United Kingdom | 10 June 2005
How on earth a seven-piece part-Irish, part punk mêlée can pull off opening the second stage at this years Download
is anyone's guess, but remarkably Flogging Molly manage it with surprising ease. Maybe it's the
band's resident banjo player ripping out songs at breakneck speed, or the more clichéd anti-Bush mantra of 'Selfish Man'.
Whatever, it's an unusual but well-deserved success.

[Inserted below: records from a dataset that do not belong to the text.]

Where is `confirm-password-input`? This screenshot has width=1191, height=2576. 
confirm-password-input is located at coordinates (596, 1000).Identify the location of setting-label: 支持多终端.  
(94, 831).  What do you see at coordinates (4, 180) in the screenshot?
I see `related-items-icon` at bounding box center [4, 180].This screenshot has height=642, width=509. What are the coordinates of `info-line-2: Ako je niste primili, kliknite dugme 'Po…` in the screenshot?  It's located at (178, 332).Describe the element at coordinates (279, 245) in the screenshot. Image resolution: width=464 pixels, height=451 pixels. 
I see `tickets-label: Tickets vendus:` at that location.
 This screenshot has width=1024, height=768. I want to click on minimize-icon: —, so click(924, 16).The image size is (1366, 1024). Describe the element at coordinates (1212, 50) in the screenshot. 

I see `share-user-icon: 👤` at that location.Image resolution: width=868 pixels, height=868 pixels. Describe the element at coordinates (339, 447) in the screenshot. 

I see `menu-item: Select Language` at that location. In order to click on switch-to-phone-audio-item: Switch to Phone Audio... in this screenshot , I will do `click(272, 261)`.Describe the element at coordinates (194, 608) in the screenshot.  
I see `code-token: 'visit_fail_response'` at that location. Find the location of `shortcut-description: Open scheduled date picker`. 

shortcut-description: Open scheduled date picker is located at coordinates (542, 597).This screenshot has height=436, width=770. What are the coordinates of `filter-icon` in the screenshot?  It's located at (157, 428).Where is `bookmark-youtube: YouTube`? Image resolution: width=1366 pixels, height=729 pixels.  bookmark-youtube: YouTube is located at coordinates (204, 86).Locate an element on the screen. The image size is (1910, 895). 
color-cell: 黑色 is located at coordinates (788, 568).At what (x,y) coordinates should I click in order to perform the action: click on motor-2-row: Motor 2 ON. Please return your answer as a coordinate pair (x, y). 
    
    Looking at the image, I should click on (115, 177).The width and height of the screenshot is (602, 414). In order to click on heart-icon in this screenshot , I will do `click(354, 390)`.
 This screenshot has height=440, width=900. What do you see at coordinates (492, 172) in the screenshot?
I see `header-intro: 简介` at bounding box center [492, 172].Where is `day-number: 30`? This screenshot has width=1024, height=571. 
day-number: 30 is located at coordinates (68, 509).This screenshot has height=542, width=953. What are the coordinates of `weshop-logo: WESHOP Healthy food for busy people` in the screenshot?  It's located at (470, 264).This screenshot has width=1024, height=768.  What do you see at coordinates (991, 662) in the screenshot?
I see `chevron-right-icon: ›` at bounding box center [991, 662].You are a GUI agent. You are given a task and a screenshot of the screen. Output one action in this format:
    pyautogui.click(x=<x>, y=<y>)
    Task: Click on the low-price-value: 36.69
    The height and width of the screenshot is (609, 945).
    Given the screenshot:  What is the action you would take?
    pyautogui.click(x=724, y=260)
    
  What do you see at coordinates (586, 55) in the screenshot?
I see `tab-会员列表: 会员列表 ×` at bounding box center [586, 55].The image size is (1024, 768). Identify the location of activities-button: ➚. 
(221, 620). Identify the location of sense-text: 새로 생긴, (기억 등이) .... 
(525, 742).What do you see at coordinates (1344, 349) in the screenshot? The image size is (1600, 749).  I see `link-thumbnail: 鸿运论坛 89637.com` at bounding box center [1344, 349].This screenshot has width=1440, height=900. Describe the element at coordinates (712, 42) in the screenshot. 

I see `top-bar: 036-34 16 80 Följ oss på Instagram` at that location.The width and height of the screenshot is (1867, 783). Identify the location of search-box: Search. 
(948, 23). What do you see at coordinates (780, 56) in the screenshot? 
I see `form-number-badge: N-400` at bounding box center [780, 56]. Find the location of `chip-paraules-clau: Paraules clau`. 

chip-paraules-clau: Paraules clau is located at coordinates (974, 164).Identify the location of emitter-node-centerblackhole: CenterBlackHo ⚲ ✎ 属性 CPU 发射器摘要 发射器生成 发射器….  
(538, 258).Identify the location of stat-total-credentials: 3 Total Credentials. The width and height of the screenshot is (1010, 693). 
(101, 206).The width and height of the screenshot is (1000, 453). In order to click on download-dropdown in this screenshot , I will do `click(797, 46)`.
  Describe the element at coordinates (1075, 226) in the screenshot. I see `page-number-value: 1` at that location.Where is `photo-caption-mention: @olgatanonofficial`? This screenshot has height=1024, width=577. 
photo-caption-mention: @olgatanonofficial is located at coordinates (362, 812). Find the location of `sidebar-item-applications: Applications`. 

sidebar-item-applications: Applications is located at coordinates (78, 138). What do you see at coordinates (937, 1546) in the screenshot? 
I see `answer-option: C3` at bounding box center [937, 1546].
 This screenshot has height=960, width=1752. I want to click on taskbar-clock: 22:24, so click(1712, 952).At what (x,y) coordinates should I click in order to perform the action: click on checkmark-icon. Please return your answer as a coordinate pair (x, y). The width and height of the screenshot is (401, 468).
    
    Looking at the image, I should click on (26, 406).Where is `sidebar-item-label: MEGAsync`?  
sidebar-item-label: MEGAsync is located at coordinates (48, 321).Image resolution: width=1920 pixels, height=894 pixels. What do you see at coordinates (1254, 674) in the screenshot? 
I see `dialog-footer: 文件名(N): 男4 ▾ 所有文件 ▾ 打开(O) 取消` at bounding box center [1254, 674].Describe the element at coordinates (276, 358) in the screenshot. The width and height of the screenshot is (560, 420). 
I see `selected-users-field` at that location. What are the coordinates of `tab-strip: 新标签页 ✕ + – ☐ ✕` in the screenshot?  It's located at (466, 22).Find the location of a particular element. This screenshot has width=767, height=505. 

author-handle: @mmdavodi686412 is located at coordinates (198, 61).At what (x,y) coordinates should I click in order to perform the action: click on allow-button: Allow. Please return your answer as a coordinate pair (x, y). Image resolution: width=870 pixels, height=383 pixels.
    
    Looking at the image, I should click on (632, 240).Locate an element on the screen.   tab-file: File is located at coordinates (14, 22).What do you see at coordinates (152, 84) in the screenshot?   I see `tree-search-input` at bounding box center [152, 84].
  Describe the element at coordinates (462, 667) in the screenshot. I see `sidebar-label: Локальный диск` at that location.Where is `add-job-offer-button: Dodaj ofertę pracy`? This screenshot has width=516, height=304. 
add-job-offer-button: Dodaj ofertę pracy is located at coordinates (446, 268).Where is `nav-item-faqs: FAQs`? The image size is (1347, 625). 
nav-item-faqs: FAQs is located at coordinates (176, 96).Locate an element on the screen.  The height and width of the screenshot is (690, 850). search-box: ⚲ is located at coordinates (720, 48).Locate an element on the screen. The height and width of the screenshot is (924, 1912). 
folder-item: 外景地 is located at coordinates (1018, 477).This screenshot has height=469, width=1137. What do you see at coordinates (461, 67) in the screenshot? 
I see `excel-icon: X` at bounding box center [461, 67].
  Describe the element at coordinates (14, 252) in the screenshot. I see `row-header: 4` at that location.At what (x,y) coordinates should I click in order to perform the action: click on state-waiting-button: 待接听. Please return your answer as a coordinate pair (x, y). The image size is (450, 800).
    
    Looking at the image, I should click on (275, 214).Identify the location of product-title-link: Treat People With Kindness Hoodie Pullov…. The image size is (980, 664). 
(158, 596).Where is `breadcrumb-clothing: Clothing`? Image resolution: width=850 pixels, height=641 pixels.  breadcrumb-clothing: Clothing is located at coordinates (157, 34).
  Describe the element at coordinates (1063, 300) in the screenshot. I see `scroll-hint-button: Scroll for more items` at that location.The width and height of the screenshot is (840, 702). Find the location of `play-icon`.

Having dropped the 'Osbourne'
from their name, Fozzy should have shaken off the tired Sabbath-cover-band image along with it. Unfortunately
the focus has shifted from the music to the presence of WWE Champion Chris Jericho as lead singer -a depressing insight
into the self-absorbed wrestler-turned-rock-star world which bares no justice here.
Now imagine all the
dark and evil monsters from your childhood nightmares that have suddenly decided to pack in the night job and pick up
guitars ... discover Lordi. Thing is, if your demons were properly scary surely
they'd come up with something less boring and repetitive than the death metal dressed in cheap rubber suits
they churn up here. Twisted latex face gore is all good, but decent tunes are required to fill the wrinkly crags in any
death mask.
From hell to heaven, Christian post-hardcore (ok, call it holy screams if you will) six-piece UnderOATH
lack divine intervention and the crowd know it, despite a frantic stage presence. Even the band soon understand
that goodwill maketh not rock icons - it's one for the fans only and leaves the majority of the crowd longing for less
whining and more whamming.
Which is not quite what they get, but Apocalyptica make up for any previous shortcomings with surely the most
unique performance of the weekend, something that turns granite hard metal monsters into whimpering, loved up nostalgists
craving for five minutes with thier mum. Only half an hour long, only four cellos and a drum kit, deep, orchestral
takes on metal classics like Metallica's 'Master Of Puppets' prove not only that the Finnish quartet are one
of the festivals most creative and original acts, but that you no longer need guitars to rock out with the best of them.